** Input **
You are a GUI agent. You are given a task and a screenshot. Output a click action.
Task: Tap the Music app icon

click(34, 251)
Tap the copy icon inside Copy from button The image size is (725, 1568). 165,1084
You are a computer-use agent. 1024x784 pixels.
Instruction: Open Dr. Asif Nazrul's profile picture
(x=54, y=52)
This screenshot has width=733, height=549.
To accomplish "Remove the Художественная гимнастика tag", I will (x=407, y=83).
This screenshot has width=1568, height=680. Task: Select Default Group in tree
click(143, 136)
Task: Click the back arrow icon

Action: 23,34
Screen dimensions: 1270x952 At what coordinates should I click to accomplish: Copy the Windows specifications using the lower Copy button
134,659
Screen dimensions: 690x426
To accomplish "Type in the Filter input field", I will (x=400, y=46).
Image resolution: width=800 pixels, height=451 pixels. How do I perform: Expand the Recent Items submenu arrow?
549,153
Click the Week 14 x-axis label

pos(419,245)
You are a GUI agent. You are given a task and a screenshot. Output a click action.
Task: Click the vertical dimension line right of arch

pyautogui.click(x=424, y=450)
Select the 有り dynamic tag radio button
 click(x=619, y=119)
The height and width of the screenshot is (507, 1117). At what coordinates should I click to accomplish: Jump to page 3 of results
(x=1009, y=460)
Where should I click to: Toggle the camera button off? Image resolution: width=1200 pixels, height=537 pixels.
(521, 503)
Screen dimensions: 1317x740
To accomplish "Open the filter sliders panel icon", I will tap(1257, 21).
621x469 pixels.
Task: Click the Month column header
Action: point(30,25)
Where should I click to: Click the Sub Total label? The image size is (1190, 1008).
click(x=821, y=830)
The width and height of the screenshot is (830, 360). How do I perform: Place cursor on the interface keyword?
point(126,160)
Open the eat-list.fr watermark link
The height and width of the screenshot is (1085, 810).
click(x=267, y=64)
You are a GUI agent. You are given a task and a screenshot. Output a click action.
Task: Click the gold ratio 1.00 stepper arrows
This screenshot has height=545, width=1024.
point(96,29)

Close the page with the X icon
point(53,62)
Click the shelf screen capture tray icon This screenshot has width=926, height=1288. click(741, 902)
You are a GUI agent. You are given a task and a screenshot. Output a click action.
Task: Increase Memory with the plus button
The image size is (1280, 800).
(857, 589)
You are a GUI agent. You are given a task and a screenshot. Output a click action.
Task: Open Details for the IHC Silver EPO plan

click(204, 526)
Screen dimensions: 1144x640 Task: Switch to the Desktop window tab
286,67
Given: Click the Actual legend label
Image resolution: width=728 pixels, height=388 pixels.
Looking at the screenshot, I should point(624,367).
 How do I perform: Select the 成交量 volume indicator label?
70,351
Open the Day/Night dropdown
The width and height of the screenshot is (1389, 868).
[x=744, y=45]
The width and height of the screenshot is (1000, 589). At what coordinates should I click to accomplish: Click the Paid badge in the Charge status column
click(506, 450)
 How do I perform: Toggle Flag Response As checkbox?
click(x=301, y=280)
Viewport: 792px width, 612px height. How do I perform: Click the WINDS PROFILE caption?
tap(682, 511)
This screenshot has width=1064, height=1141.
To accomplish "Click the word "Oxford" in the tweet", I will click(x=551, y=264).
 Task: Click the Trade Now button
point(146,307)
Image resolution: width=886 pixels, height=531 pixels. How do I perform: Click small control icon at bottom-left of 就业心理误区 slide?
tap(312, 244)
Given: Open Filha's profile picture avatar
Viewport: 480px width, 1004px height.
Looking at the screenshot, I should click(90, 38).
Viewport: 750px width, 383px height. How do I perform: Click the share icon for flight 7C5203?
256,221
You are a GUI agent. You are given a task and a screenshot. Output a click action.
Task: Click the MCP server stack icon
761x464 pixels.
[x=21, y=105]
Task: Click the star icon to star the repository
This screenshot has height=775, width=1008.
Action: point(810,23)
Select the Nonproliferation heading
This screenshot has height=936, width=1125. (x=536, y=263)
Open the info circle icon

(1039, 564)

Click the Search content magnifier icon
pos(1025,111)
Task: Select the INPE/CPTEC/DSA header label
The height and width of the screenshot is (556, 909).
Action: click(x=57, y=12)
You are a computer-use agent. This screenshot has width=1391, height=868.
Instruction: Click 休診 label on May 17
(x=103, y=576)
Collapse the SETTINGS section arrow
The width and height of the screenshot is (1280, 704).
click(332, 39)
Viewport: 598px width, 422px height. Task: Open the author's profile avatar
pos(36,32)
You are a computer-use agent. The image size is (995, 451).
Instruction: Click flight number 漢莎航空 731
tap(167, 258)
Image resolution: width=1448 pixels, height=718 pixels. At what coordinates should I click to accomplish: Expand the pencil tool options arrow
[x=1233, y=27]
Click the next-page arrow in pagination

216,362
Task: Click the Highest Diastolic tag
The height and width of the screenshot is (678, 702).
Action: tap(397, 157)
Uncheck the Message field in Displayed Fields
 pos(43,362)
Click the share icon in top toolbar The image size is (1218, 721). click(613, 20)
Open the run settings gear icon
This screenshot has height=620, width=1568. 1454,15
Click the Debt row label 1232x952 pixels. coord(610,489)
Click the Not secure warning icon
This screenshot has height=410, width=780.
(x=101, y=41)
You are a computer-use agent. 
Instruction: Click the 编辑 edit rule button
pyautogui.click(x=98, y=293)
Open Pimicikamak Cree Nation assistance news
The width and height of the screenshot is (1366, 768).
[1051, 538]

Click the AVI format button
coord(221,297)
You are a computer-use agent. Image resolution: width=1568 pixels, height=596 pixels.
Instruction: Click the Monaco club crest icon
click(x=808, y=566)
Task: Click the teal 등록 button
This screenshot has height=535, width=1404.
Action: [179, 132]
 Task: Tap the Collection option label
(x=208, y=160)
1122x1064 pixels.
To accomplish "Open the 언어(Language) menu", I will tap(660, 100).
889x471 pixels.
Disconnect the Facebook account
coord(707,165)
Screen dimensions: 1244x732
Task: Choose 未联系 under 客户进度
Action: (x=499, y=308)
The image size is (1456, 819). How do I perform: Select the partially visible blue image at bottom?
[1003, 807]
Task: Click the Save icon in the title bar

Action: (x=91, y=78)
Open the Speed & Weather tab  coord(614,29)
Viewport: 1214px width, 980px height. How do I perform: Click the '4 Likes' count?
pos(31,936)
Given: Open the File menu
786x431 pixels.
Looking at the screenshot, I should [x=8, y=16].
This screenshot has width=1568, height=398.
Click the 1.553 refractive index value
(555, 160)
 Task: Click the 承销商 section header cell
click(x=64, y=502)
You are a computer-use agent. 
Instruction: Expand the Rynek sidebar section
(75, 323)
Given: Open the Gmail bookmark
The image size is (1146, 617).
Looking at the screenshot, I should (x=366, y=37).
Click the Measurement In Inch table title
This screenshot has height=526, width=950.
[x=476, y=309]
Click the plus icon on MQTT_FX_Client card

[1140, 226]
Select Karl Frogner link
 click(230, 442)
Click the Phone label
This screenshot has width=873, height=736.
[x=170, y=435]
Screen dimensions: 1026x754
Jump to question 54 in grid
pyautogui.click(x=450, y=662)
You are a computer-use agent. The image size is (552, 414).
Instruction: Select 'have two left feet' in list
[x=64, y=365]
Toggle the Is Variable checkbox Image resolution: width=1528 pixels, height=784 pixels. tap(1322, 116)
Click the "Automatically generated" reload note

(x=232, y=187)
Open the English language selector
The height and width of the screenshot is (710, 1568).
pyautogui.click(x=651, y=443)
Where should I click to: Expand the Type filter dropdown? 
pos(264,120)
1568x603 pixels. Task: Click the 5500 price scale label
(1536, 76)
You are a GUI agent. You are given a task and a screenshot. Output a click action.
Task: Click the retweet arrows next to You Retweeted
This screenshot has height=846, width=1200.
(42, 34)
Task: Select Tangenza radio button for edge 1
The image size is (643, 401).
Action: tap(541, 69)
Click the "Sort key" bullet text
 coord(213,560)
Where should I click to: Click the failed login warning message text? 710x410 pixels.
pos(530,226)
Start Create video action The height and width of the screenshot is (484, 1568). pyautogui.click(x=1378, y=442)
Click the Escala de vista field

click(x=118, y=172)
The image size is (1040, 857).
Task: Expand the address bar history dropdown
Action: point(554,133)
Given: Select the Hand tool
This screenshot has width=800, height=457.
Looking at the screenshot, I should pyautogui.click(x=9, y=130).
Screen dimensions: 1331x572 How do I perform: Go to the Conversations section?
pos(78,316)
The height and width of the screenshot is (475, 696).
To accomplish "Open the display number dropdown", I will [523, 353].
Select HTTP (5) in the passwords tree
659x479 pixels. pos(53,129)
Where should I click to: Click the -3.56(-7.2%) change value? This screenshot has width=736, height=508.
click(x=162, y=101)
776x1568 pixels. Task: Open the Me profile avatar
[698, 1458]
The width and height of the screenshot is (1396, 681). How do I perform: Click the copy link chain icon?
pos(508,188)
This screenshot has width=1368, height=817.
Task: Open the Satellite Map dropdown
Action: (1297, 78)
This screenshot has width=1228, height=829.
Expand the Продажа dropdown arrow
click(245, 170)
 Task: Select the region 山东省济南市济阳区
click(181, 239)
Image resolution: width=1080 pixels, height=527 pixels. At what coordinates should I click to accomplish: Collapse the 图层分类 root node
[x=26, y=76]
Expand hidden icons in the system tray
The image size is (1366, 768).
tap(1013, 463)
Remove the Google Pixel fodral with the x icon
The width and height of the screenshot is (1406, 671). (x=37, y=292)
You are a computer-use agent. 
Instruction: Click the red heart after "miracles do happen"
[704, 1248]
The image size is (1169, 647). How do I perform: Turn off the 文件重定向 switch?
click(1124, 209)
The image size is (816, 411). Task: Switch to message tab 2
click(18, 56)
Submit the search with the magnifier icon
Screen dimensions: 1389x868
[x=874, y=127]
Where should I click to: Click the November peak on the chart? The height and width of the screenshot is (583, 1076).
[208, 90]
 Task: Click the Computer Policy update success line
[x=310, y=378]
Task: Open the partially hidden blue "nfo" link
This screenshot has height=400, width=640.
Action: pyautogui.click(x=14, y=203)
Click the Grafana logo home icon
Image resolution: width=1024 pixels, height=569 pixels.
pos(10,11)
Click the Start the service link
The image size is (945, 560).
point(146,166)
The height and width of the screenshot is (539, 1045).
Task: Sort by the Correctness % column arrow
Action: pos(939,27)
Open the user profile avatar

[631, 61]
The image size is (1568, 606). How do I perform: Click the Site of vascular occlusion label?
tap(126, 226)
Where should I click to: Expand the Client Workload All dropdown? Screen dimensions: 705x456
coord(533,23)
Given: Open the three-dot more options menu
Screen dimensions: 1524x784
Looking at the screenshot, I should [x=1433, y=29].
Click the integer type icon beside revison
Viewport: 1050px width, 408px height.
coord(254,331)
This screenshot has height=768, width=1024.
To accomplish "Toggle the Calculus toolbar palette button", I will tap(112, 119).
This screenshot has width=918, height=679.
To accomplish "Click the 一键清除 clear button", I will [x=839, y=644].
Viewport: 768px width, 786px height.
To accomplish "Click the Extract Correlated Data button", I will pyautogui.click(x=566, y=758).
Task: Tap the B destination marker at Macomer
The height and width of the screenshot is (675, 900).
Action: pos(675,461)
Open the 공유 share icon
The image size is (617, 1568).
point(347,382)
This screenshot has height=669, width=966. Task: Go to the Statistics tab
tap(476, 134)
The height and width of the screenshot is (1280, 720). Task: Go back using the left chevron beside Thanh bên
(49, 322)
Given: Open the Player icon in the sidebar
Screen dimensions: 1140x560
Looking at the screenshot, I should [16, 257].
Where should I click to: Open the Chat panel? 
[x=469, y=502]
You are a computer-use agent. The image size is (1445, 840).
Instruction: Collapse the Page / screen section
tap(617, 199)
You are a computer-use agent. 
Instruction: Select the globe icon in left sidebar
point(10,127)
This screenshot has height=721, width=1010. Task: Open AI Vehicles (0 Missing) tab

** What is being asked **
Reproduce, exactly and only, the lines running from the one with "This screenshot has height=768, width=1024." to the end of the listing above.

** Exercise result **
This screenshot has height=768, width=1024.
To accomplish "Toggle the Calculus toolbar palette button", I will tap(112, 119).
This screenshot has width=918, height=679.
To accomplish "Click the 一键清除 clear button", I will [x=839, y=644].
Viewport: 768px width, 786px height.
To accomplish "Click the Extract Correlated Data button", I will pyautogui.click(x=566, y=758).
Task: Tap the B destination marker at Macomer
The height and width of the screenshot is (675, 900).
Action: pos(675,461)
Open the 공유 share icon
The image size is (617, 1568).
point(347,382)
This screenshot has height=669, width=966. Task: Go to the Statistics tab
tap(476, 134)
The height and width of the screenshot is (1280, 720). Task: Go back using the left chevron beside Thanh bên
(49, 322)
Given: Open the Player icon in the sidebar
Screen dimensions: 1140x560
Looking at the screenshot, I should [16, 257].
Where should I click to: Open the Chat panel? 
[x=469, y=502]
You are a computer-use agent. The image size is (1445, 840).
Instruction: Collapse the Page / screen section
tap(617, 199)
You are a computer-use agent. 
Instruction: Select the globe icon in left sidebar
point(10,127)
This screenshot has height=721, width=1010. Task: Open AI Vehicles (0 Missing) tab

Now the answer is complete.